Problem to work on = Quote the material below exactly as written, from the first line to the line that holds "Click the WeChat", endpoints included.

++++ Material to process ++++

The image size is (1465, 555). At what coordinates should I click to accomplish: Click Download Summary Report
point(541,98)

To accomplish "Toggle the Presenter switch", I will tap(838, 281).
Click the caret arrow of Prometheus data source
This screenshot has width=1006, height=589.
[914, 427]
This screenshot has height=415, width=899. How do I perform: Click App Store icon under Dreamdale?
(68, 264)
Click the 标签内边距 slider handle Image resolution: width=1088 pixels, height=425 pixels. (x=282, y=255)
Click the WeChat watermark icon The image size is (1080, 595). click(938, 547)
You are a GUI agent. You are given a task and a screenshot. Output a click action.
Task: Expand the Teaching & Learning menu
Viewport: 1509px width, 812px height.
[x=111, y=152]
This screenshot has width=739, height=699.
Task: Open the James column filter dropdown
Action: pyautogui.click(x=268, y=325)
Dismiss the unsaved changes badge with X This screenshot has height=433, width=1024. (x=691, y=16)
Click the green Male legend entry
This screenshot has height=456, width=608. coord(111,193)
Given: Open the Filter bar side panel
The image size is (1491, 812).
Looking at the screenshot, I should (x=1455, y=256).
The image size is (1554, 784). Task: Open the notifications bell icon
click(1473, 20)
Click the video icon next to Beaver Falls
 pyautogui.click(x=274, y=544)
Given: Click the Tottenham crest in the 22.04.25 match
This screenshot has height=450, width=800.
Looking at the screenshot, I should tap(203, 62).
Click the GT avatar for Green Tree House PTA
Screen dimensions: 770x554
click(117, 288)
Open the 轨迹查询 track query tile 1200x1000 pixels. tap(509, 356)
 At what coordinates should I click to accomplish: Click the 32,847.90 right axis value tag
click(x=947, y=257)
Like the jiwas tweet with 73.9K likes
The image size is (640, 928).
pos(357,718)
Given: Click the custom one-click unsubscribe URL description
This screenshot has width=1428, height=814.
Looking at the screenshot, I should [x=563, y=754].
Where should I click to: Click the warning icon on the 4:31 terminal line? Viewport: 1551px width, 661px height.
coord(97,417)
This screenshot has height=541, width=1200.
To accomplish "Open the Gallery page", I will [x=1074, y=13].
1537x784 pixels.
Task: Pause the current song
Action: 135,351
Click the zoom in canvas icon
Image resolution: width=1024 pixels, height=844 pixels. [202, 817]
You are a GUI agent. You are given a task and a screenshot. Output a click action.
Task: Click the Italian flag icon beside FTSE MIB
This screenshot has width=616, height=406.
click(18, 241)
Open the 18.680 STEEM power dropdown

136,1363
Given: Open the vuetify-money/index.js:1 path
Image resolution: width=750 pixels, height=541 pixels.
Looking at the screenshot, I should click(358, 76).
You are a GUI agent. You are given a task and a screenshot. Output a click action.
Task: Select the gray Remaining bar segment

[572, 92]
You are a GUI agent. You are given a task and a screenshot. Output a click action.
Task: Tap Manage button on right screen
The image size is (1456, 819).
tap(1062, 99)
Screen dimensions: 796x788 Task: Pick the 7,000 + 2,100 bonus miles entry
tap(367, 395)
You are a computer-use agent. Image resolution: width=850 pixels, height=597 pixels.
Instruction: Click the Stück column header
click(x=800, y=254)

++++

Solution to this exercise =
The image size is (1465, 555). At what coordinates should I click to accomplish: Click Download Summary Report
point(541,98)

To accomplish "Toggle the Presenter switch", I will tap(838, 281).
Click the caret arrow of Prometheus data source
This screenshot has width=1006, height=589.
[914, 427]
This screenshot has height=415, width=899. How do I perform: Click App Store icon under Dreamdale?
(68, 264)
Click the 标签内边距 slider handle Image resolution: width=1088 pixels, height=425 pixels. (x=282, y=255)
Click the WeChat watermark icon The image size is (1080, 595). click(938, 547)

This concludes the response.